Reversible Anesthetic Combination Using Medetomidine Butorphanol-Midazolam (MBMZ) in Cheetahs (Acinonyx jubatus)
Maud Lafortune1,3, DMV, MSc, DACZM; Cornelia Gunkel1, Dr. Med. Vet; Alexander Valverde1, DVM, DVSc, DACVA; Lin Klein2, VMD, DACVA; Scott B. Citino3, DVM, DACZM
1College of Veterinary Medicine, University of Florida, Gainesville, FL, USA; 2School of Veterinary Medicine, University of Pennsylvania, Kennett Square, PA, USA; 3White Oak Conservation Center, White Oak Road, Yulee, FL, USA
Thirteen captive cheetahs (Acinonyx jubatus) were immobilized for annual routine examination. The cheetahs were given 35±3.7 μg/kg of medetomidine (MED) + 0.2±0.02 mg/kg of butorphanol (BUT) and 0.15±0.02 mg/kg of midazolam (MID) intramuscularly (MBMz).
Once recumbent, the cheetahs were transported to the hospital and physiologic data were measured every 5 min for 60 min (HR, RR, SpO2, blood pressure, end-tidal CO2, and temperature) while breathing room air. Weight, EKG, arterial blood gases and cardiac output were also measured. If arousal occurred before 60 min, a ketamine supplement was given intravenously. After this time, isoflurane was administered and annual examination procedures were performed. At the end of the procedures, atipamezole (175 μg/kg), flumazenil (6 μg/kg), and naltrexone (0.25 mg/kg) were given intramuscularly.
This combination produced a fast and smooth induction (5±1 min), adequate sedation for transport and minor procedures (MBMz anesthesia time 70±16 min), and quick recovery. Hypertension occurred in all animals. Ventilation and oxygenation were good on room air (SaO2 91.7±2.5%, PCO2 39.4±4.5 mm Hg). Pulse oximetry and mucous membrane coloration were not useful for evaluating blood oxygenation with MBMz combination (pale mucous membranes and falsely low SpO2 values).

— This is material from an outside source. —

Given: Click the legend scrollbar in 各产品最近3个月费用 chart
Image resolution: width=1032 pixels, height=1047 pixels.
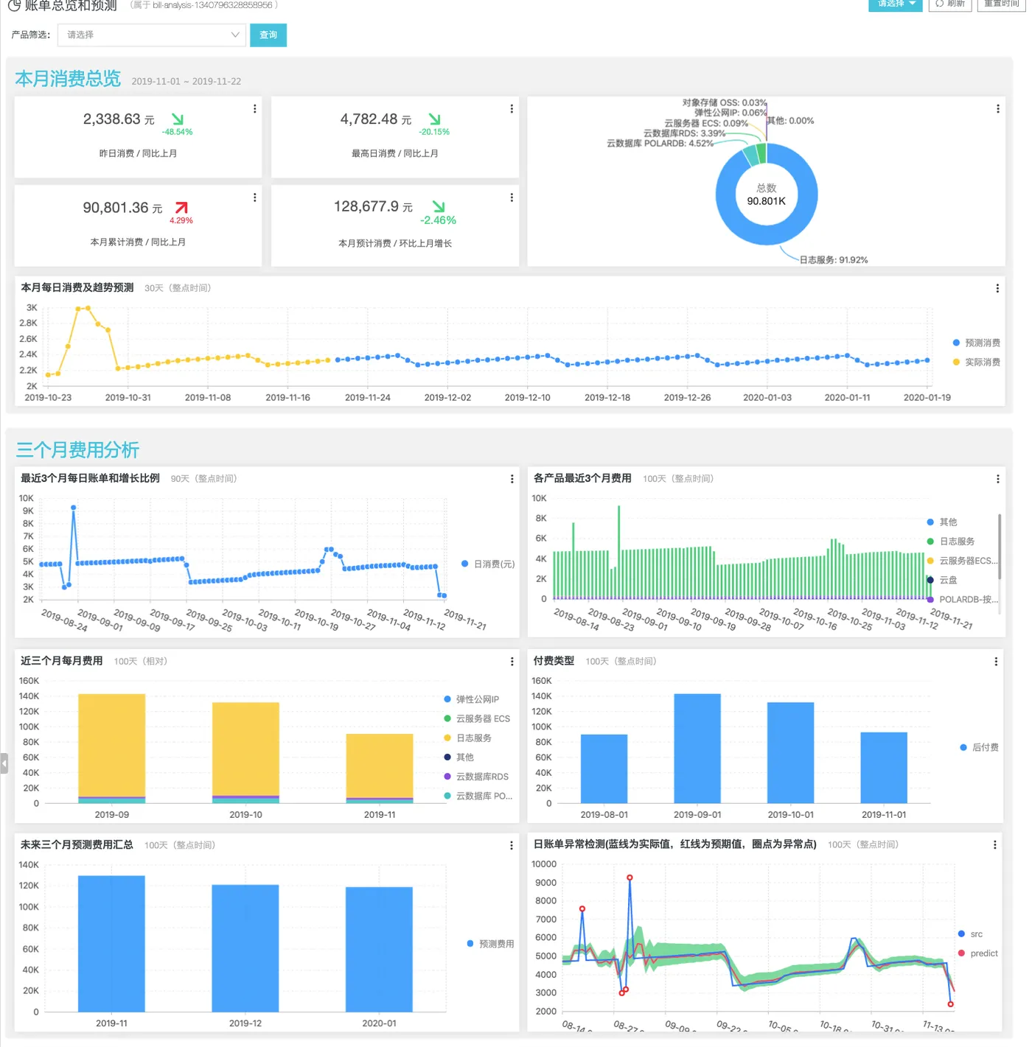Looking at the screenshot, I should coord(1000,539).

MBMz combination seems ideal for field procedures where oxygen may not be readily available and quick recovery and release are desired. It is recommended for short procedures (≤40 min), due to sudden arousal that may occur after that time. For longer procedures, supplemental drugs are recommended (injectable agents or isoflurane in oxygen). Finally, this ketamine-free combination may be beneficial for animals with liver/kidney dysfunction, in which the metabolism and excretion of ketamine may be impaired.